Anthony Girard : Deux tendances radicalement opposées se dessinent de nos jours, d’un côté des compositeurs intéressés principalement par le travail sur le son et l’apport de la technologie, de l’autre ceux qui éprouvent la nécessité de s’exprimer dans un langage musical tonal perpétuant une tradition, et capable d’accueillir les réminiscences des œuvres du passé comme celles appartenant à d’autres cultures. La région médiane, entre ces deux extrêmes, peut apparaître comme une troisième voie. Aucune ne peut être identifiée à un courant, et nul ne campe aujourd’hui sur une position dogmatique. De fait, l’histoire se dessine avant tout par des individualités, par des œuvres qui dégagent une réelle singularité et apportent un renouveau là où on ne s’y attend pas. Certains tenteront peut-être d’établir des hiérarchies entre les tenants de la modernité et ceux qui s’inscrivent dans la tradition. Cependant, ce qui est nouveau, en regard de la seconde moitié du XXe siècle, c’est que l’ultra-modernité puisse être frappée elle aussi d’académisme. Raison de plus pour écarter tout a priori.

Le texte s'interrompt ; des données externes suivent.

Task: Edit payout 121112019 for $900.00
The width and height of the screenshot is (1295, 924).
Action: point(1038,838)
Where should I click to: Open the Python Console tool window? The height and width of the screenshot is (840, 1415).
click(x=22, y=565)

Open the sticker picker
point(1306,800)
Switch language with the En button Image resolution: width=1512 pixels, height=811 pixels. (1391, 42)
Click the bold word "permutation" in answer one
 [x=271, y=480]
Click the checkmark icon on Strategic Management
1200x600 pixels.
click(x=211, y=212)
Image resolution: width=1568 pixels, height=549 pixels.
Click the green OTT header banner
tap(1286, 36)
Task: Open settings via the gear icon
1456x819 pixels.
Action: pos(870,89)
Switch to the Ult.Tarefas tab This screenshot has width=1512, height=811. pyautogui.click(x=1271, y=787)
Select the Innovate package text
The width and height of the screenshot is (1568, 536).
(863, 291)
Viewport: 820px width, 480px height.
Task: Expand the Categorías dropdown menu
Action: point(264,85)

Malgré la célébration du centenaire de Pierre Boulez, ses œuvres ont pratiquement disparu des programmations. Tourne-t-on une page sur son action et son esthétique qui ont éloigné la musique du public en l’intellectualisant outre-mesure ?
Les options esthétiques de Boulez ont connu des heures de gloire, mais appartiennent bel et bien au passé. Son nom reste hélas attaché à une discrimination à l’égard des compositeurs dont le langage musical est relié à la tonalité, au sens large, une discrimination qui n’a pas encore disparu même si elle est moins ouvertement agressive que jadis. Aujourd’hui, le problème de la discrimination se pose différemment, car il s’étend à toute la sphère de la musique classique, accusée à tort d’élitisme. À cela s’ajoute la dictature des impératifs économiques : un vaste sujet ! Une large part de la musique contemporaine a-t-elle éloigné le public par son intellectualisme, son aridité, sa violence ? C’est possible. Il importe en effet de faire découvrir d’autres aspects de la musique contemporaine, radicalement opposés.
« Le XXIe siècle sera religieux ou ne sera pas. » La production musicale de ces 25 dernières années confirme-t-elle cette prophétie attribuée à André Malraux ?
Quel sens donner ici au mot « religieux » ? Malraux espérait-il vraiment que l’humanité se tournerait vers la vie spirituelle ? Sans doute une petite part, mais cela sera-t-il suffisant pour écarter cet oracle funeste ? Dans l’immédiat, on peut en douter ! Cependant, le « phénomène Arvo Pärt » est tout de même significatif, et d’autres compositeurs moins connus, et d’une appartenance religieuse moins affirmée, poursuivent la quête ancestrale d’une musique intérieure tournée vers le silence.
La musique est de plus en plus associée à l’image ou à l’interaction multimédia. S’agit-il vraiment d’un enrichissement ou au contraire d’un appauvrissement ? Ne se suffit-elle pas à elle-même qu’elle ait de plus en plus besoin de ce genre de béquilles ? L’auditeur a-t-il à ce point changé ?
Il semble par exemple que les partitions de musique de films soient de plus en plus indigentes, confirmant une prédominance du visuel sur l’auditif.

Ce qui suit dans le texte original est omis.